◆ **Do this**
State how many lines of the data contain the string "height", with case counting, and give only that number.

◆ **Data in this exercise**
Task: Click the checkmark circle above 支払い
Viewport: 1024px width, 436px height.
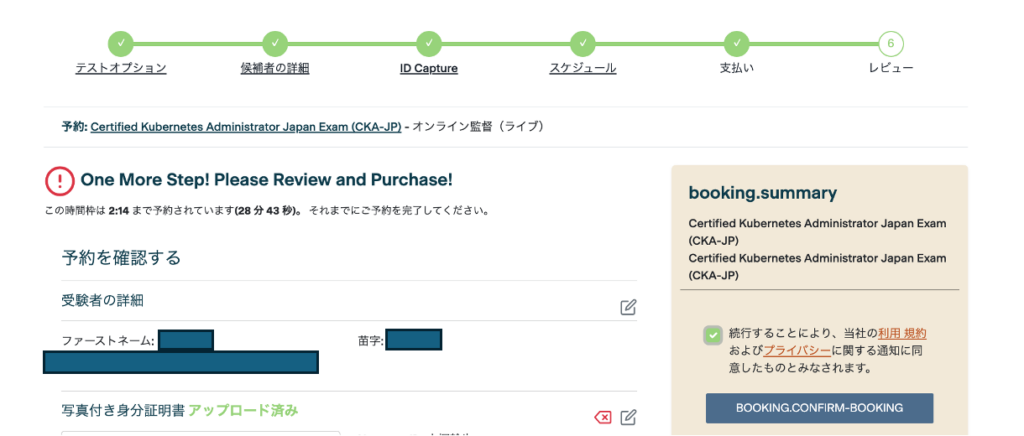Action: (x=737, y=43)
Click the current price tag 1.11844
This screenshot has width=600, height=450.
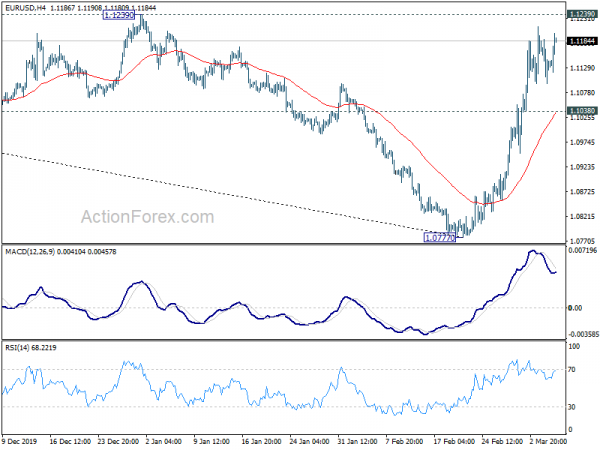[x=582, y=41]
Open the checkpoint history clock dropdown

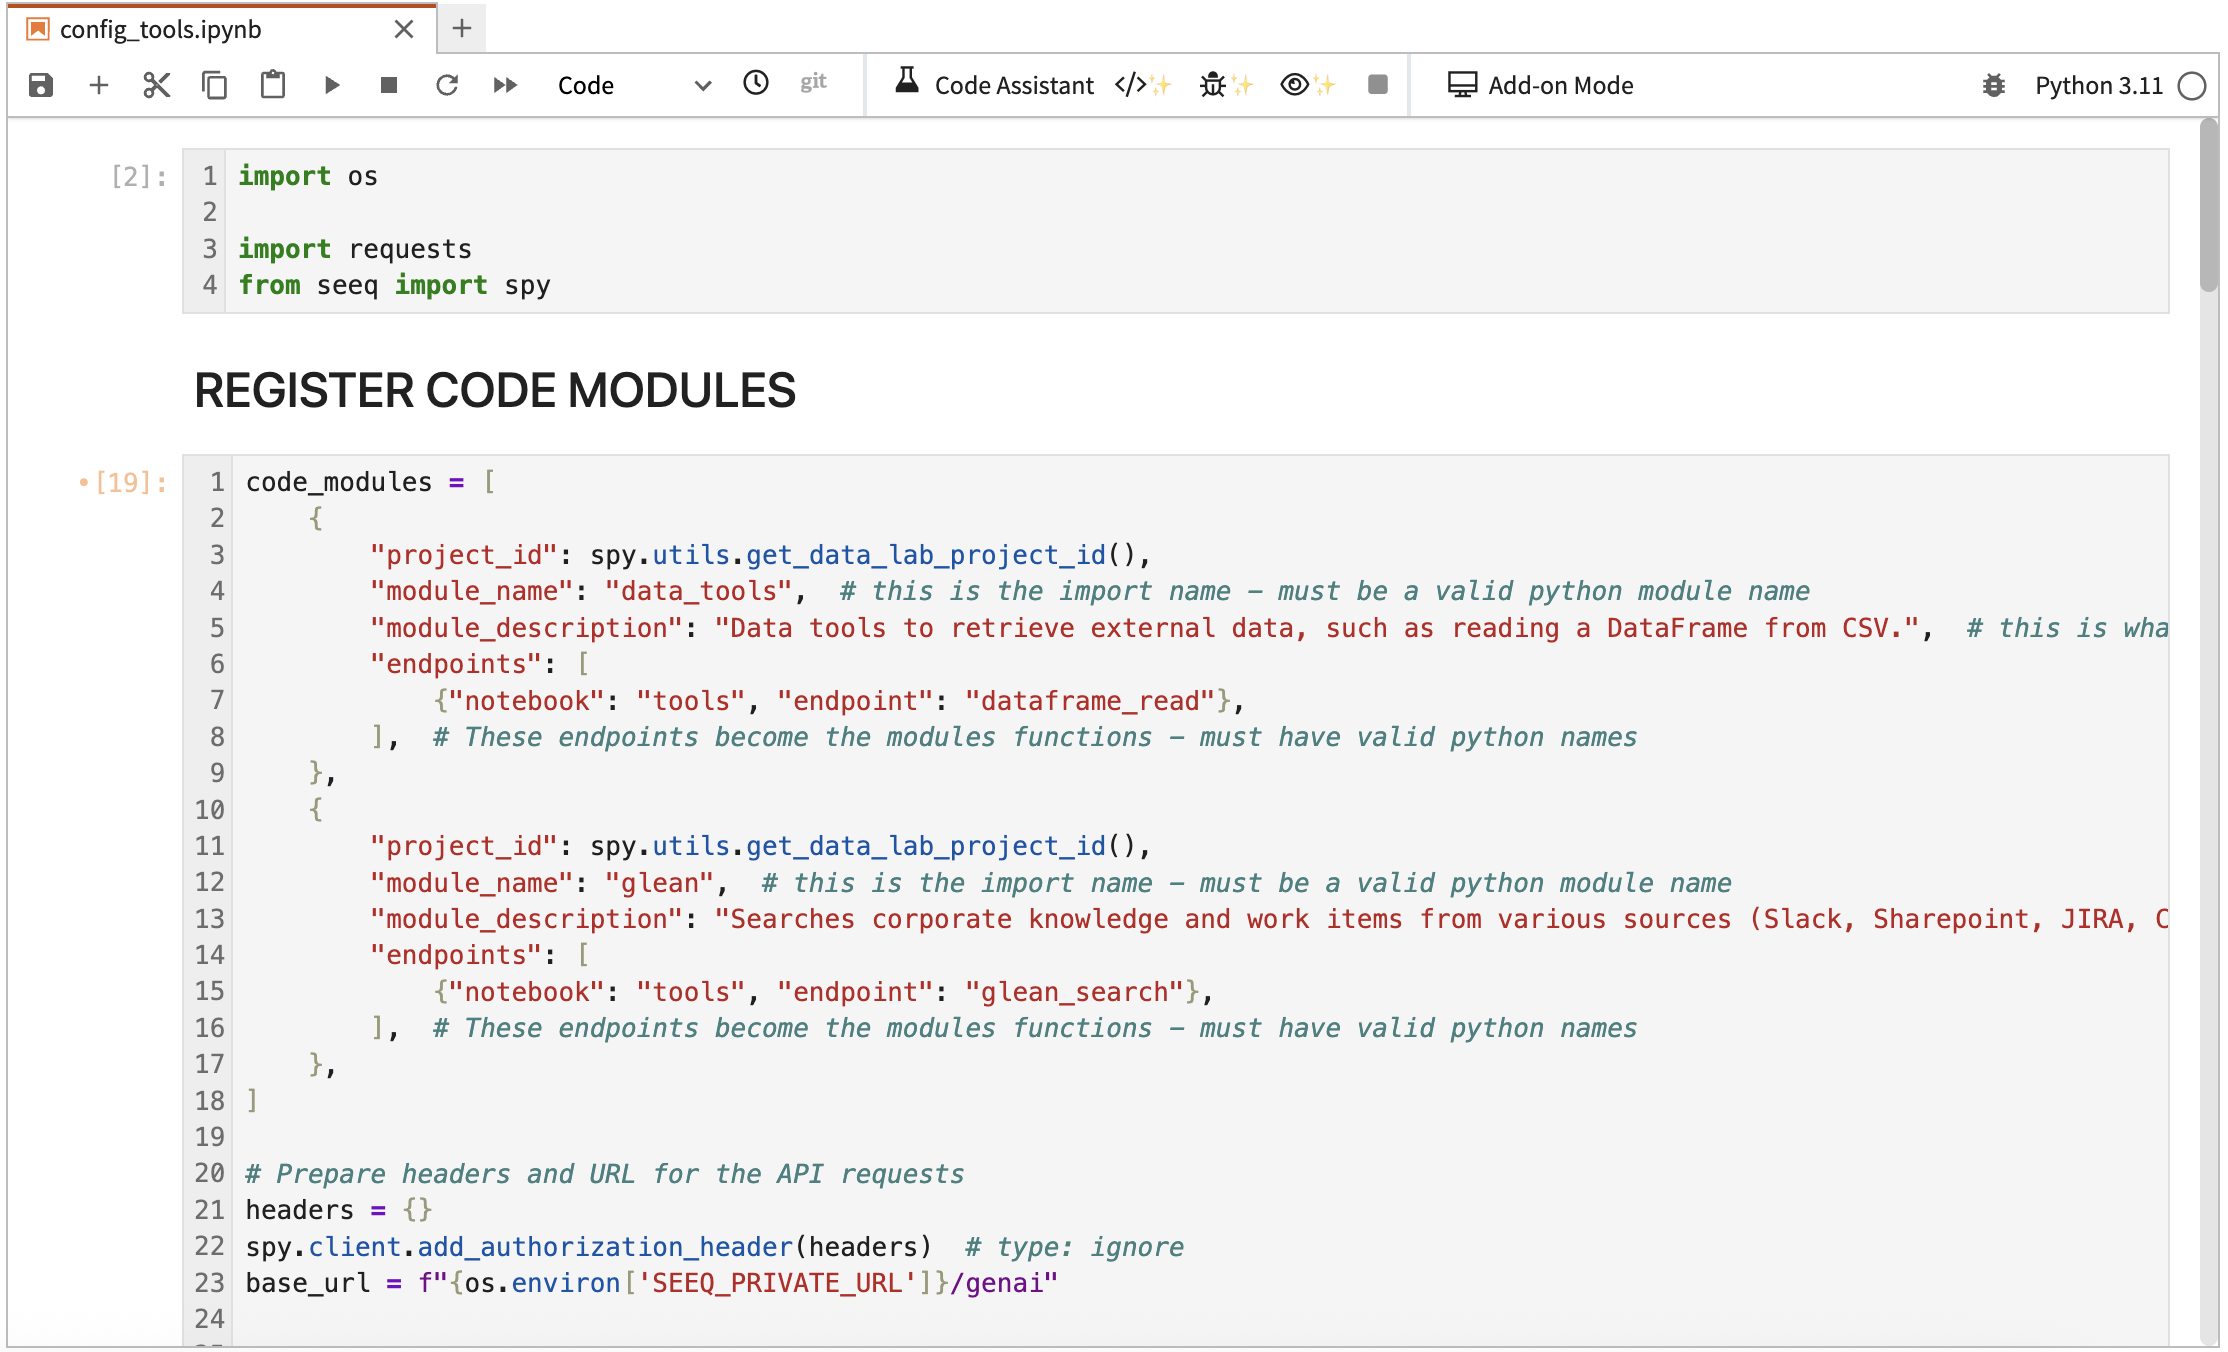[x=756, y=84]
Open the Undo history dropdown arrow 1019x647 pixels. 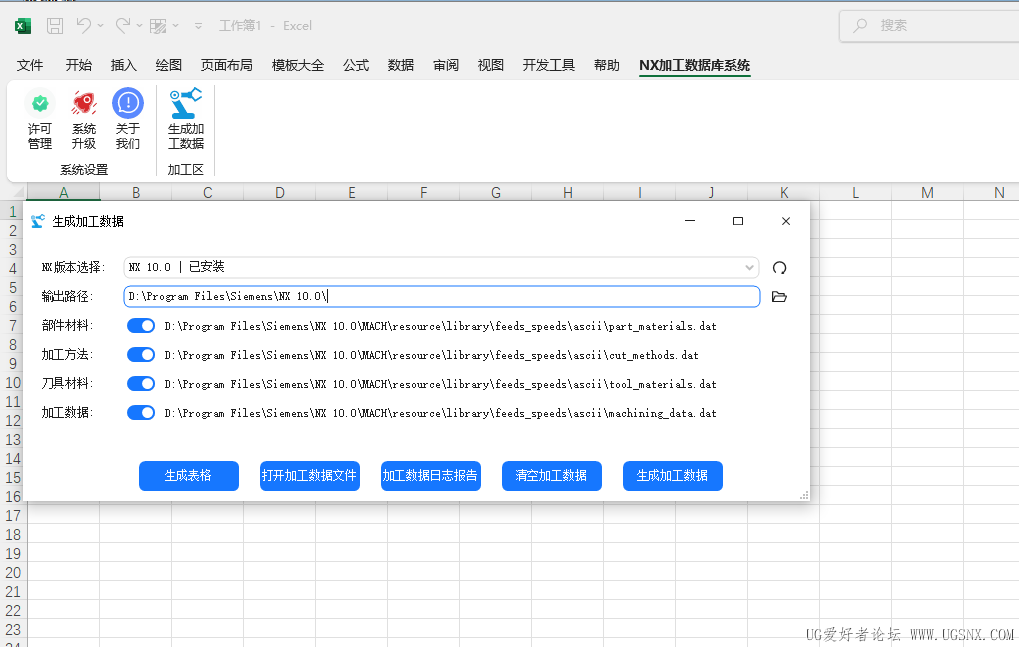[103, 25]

◆ **Reply**
2